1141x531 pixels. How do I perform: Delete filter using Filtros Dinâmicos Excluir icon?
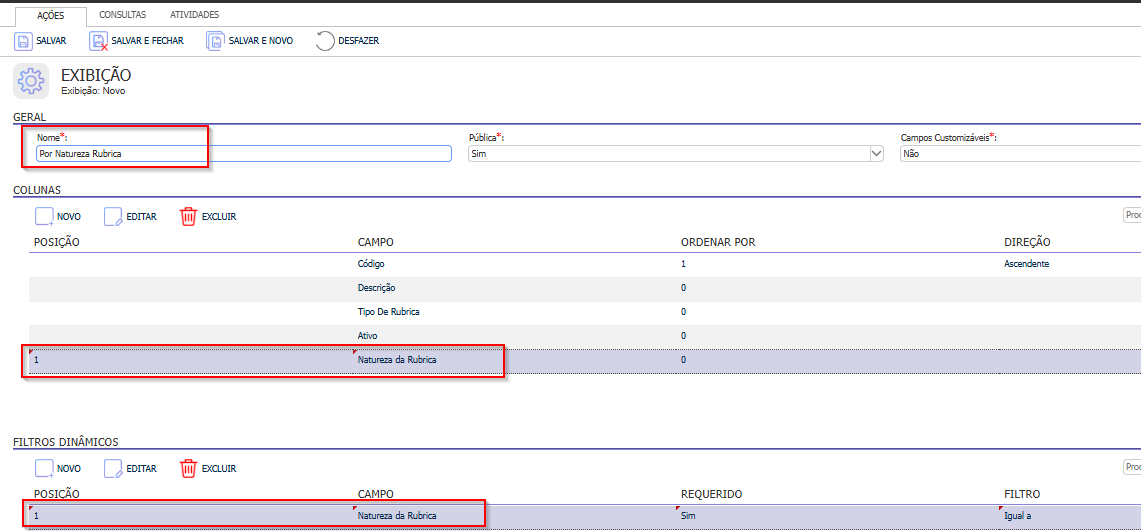point(188,468)
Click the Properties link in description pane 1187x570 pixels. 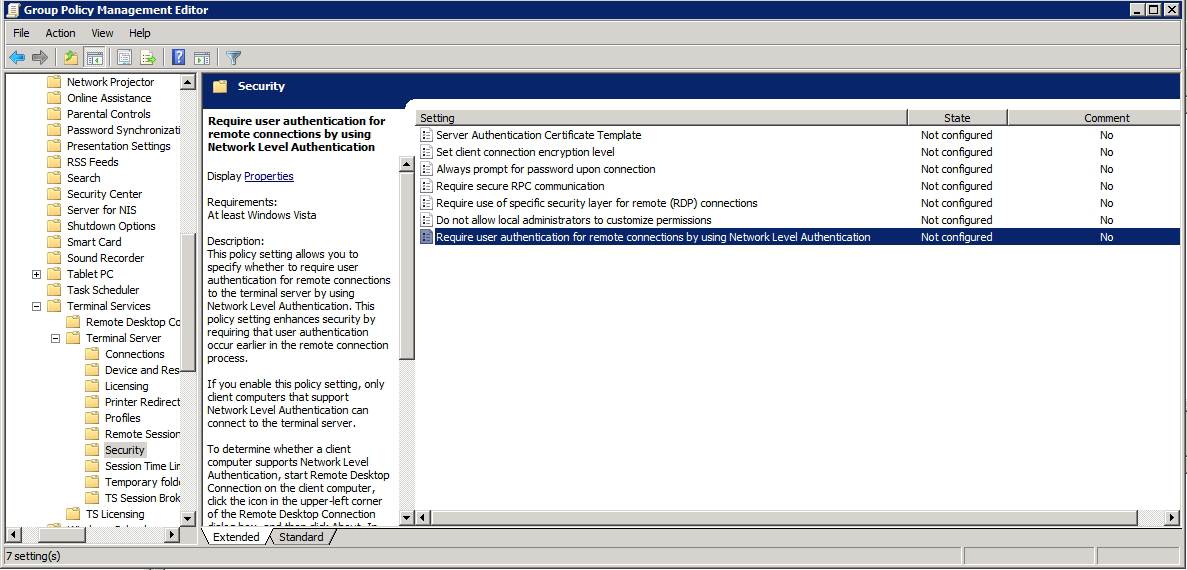click(268, 176)
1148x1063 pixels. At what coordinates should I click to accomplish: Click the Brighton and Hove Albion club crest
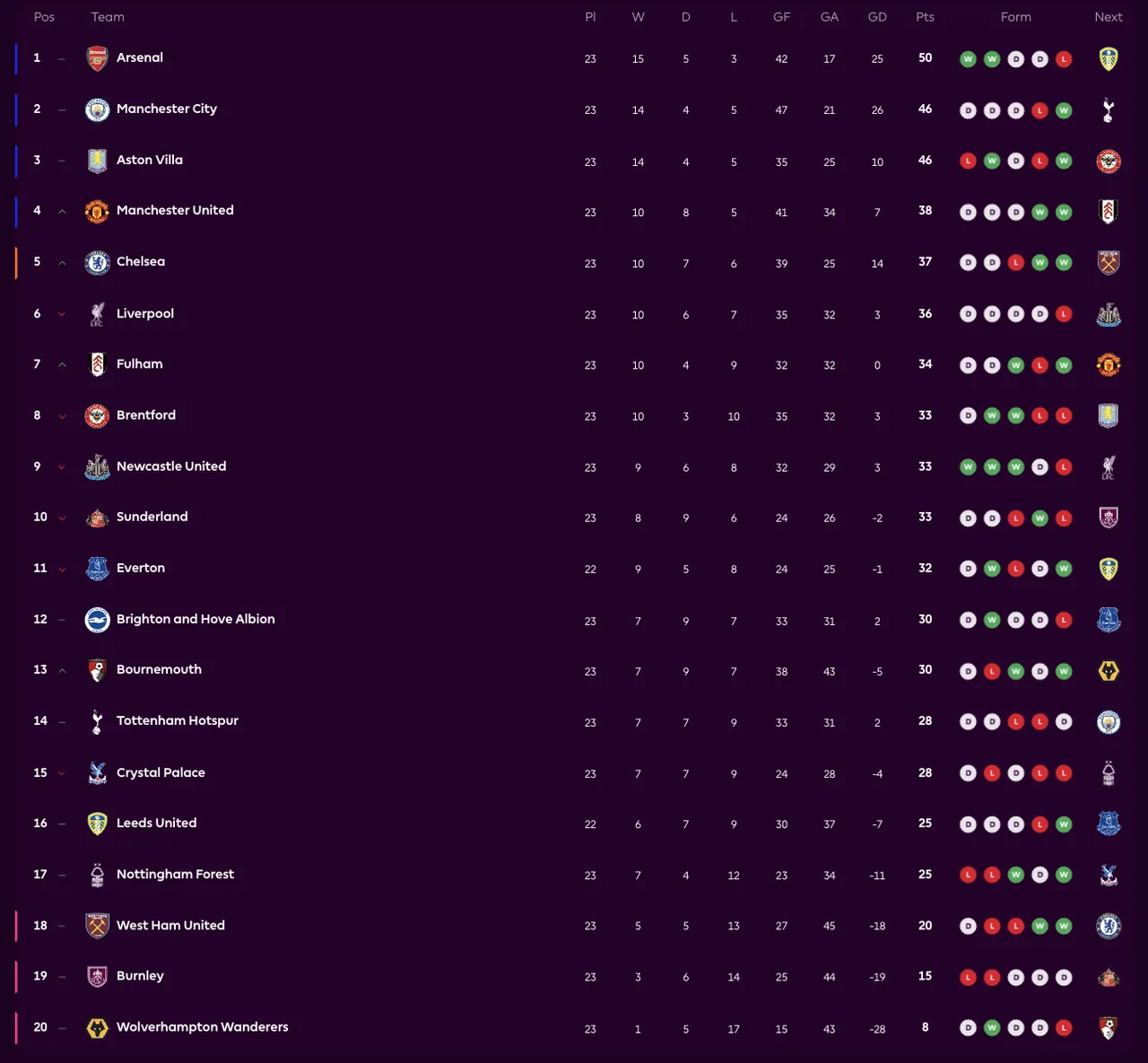(x=97, y=620)
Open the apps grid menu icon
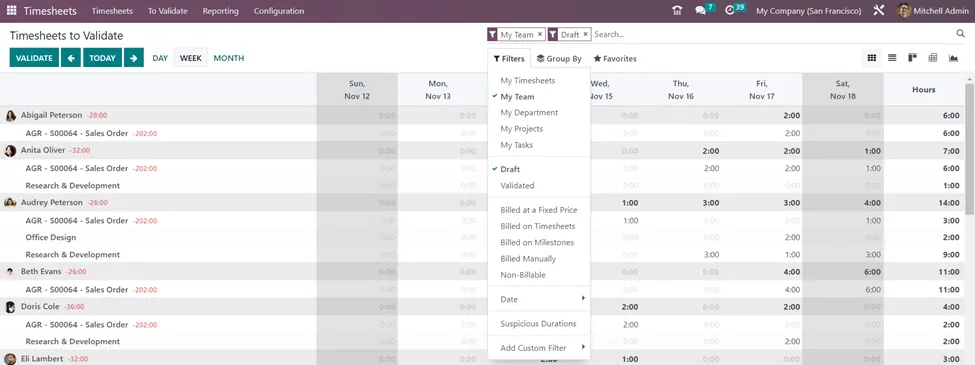This screenshot has height=365, width=975. click(12, 11)
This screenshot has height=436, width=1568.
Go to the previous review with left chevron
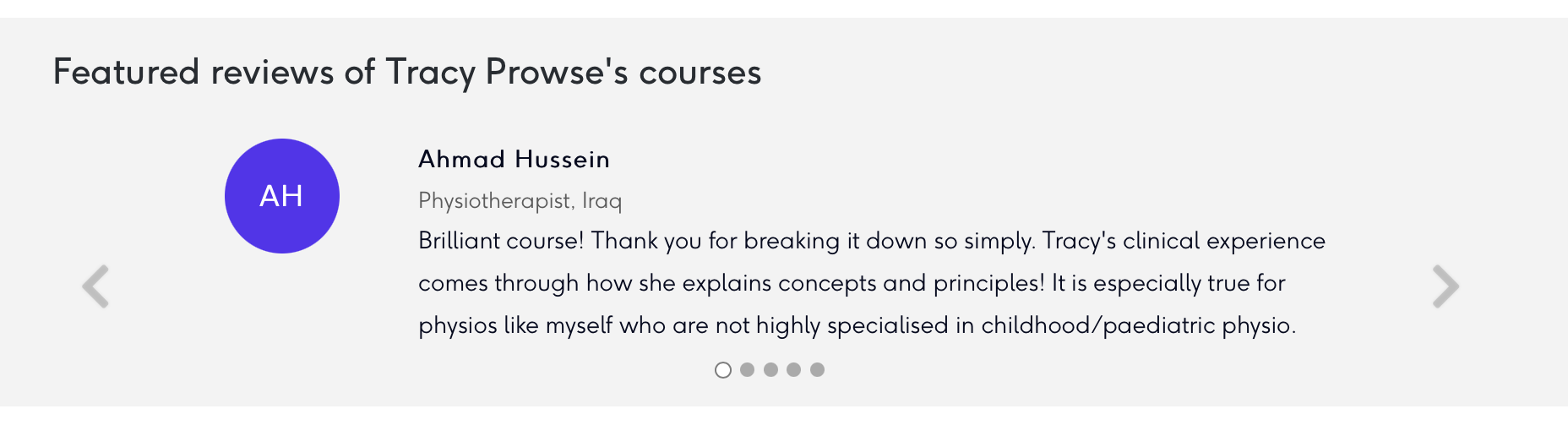[x=95, y=286]
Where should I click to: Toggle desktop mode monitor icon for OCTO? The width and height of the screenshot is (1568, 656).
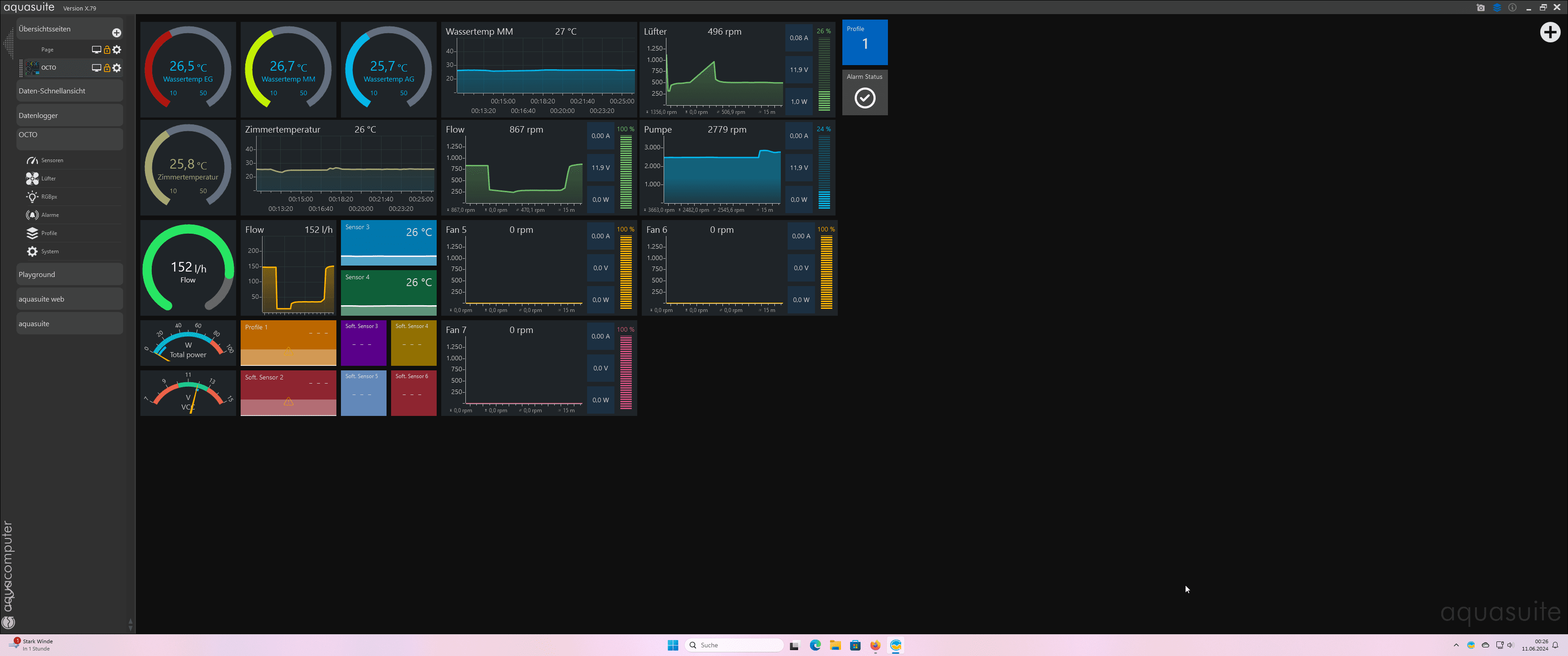tap(96, 68)
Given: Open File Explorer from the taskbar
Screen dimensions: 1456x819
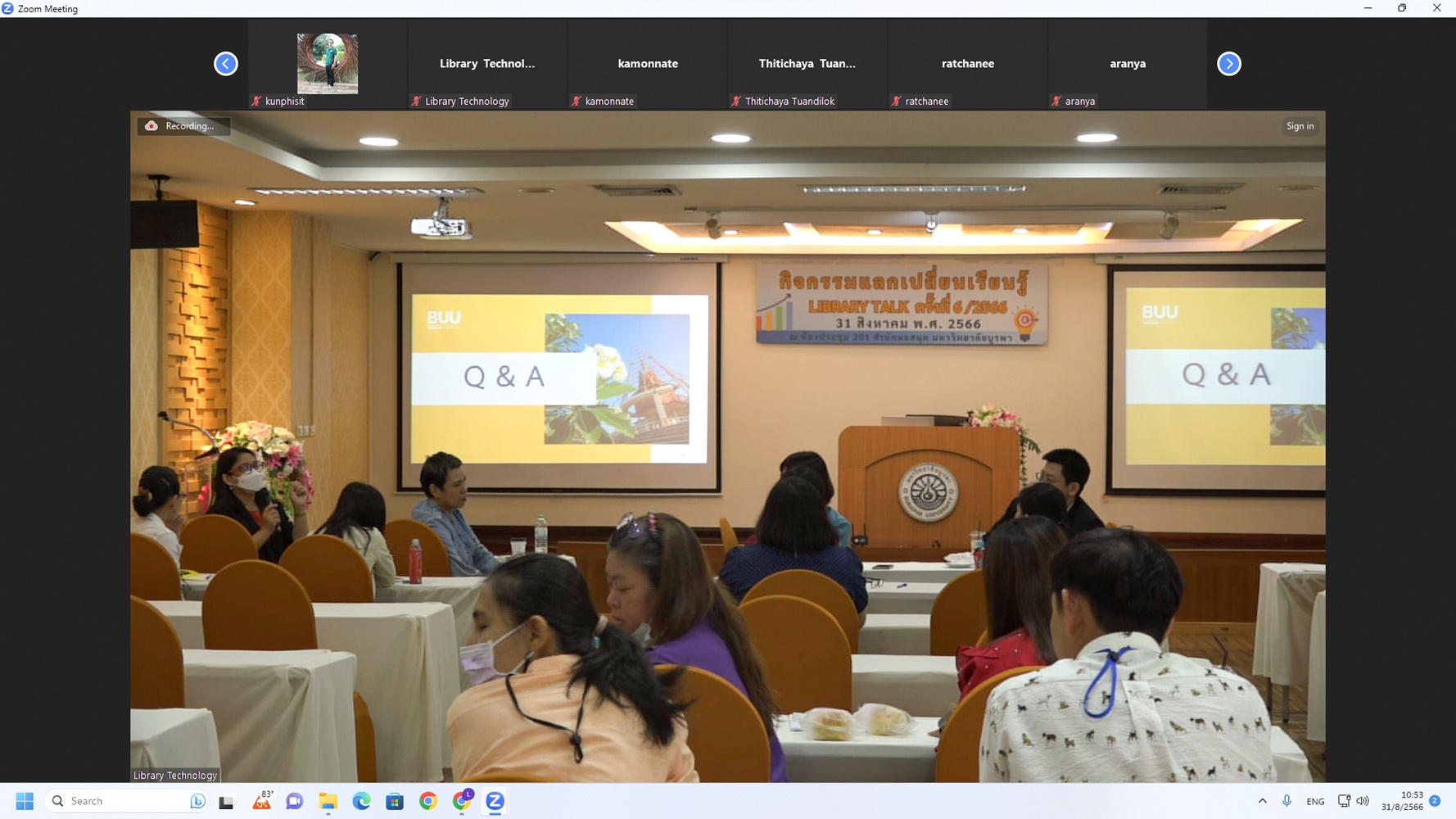Looking at the screenshot, I should (328, 801).
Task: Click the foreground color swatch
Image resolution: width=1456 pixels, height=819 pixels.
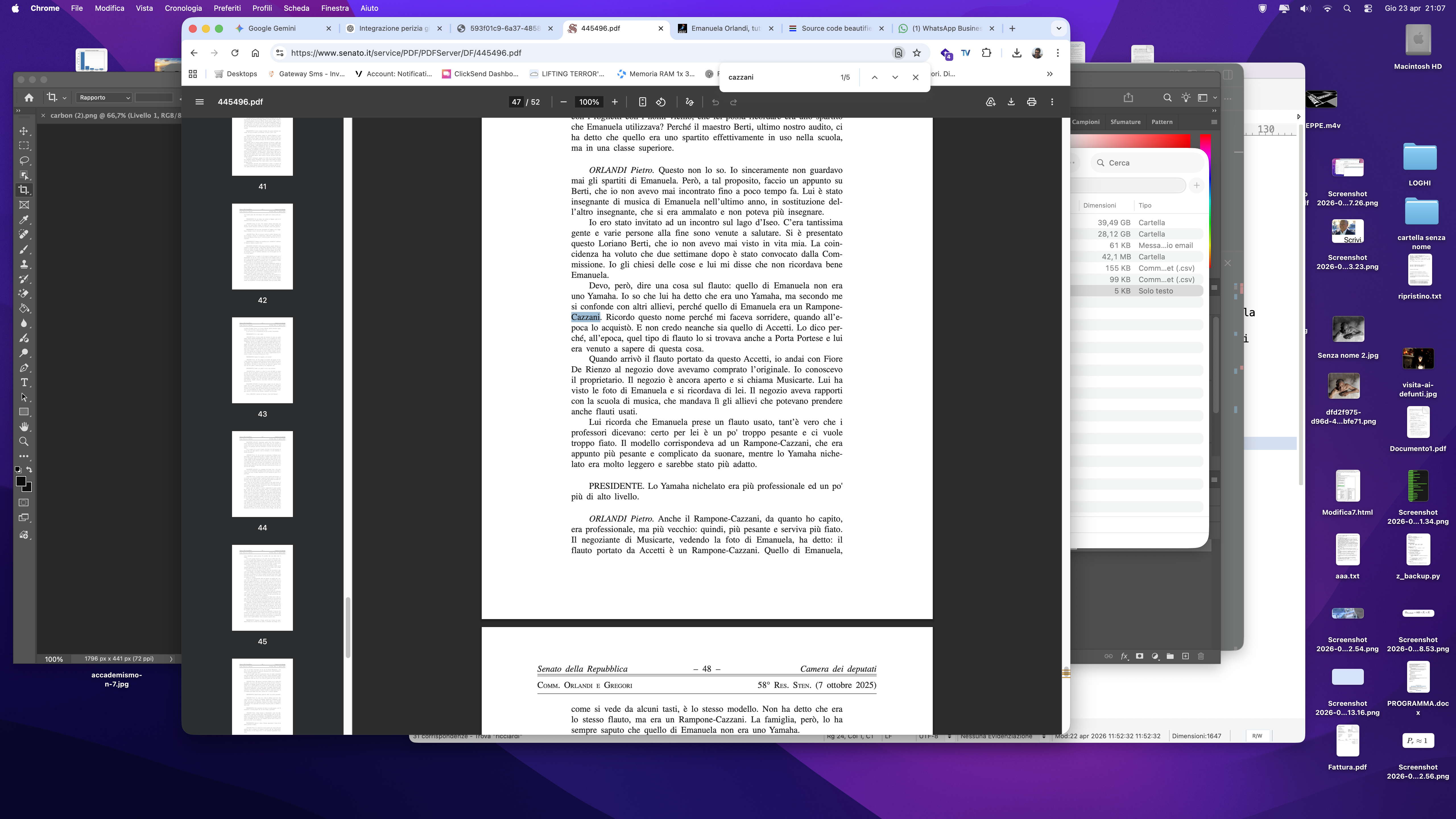Action: [20, 481]
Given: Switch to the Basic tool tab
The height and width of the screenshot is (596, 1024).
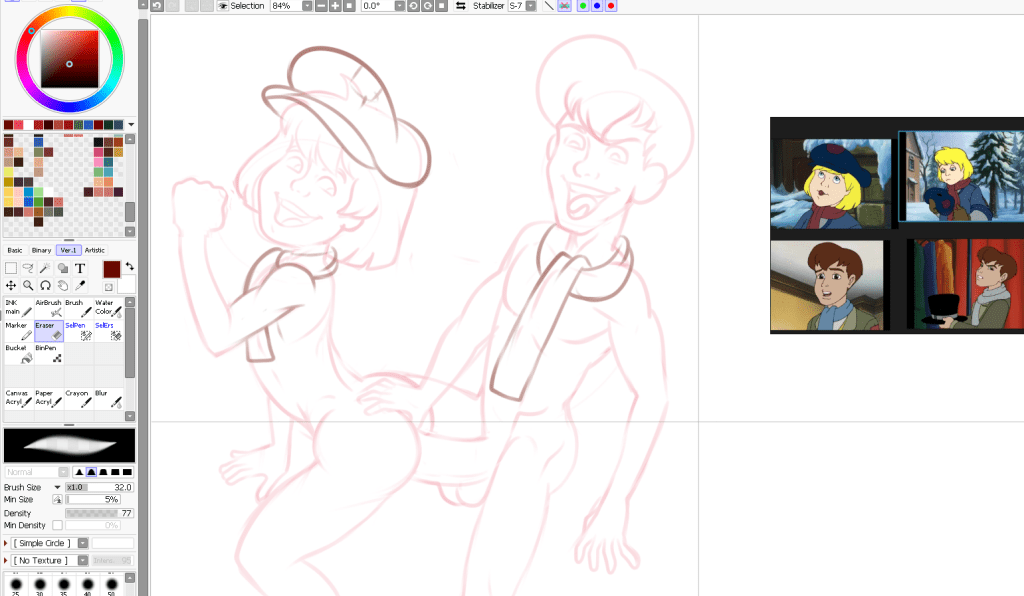Looking at the screenshot, I should click(15, 250).
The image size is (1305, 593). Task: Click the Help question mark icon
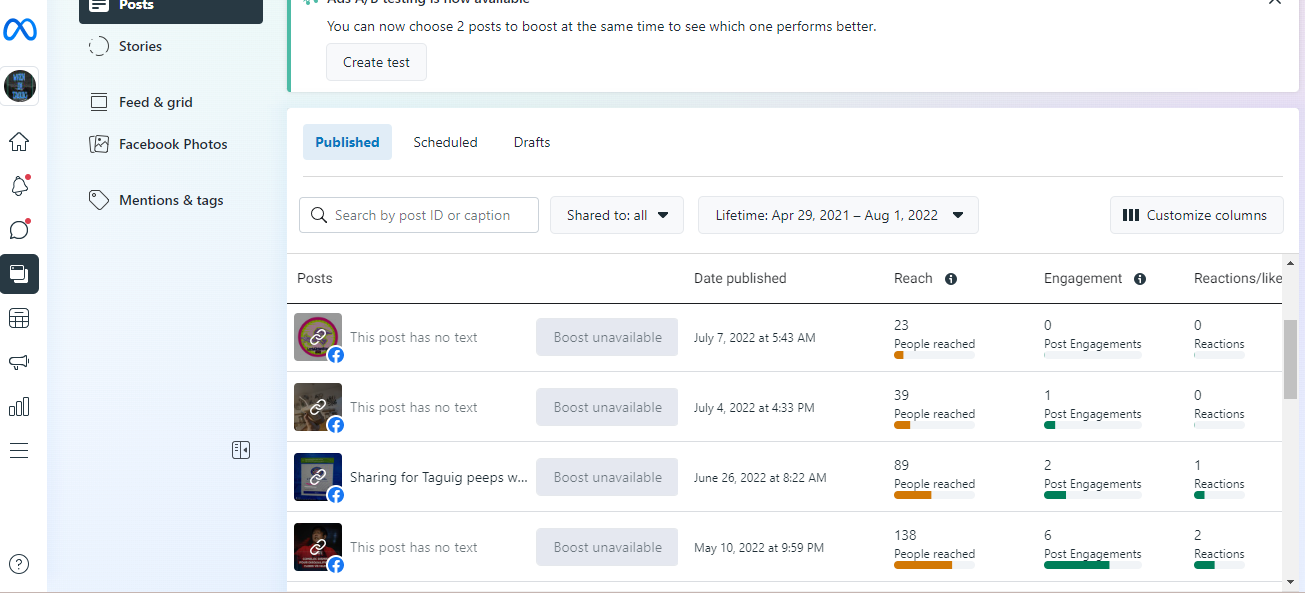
□ □ □ □ □
▸ Aim of the task
Give the lines of the records above as a numbered list, from the line with "Where should I" through the end of the records, leaving out blank lines and the pictures.

▸ Response for this exercise
1. Where should I click to: Toggle desktop mode monitor icon for OCTO? The width and height of the screenshot is (1568, 656).
2. tap(96, 68)
3. Given: Open File Explorer from the taskbar
4. Screen dimensions: 1456x819
5. Looking at the screenshot, I should (328, 801).
6. Task: Click the foreground color swatch
7. Image resolution: width=1456 pixels, height=819 pixels.
8. Action: [20, 481]
9. Given: Switch to the Basic tool tab
10. The height and width of the screenshot is (596, 1024).
11. Looking at the screenshot, I should click(15, 250).
12. The image size is (1305, 593). Task: Click the Help question mark icon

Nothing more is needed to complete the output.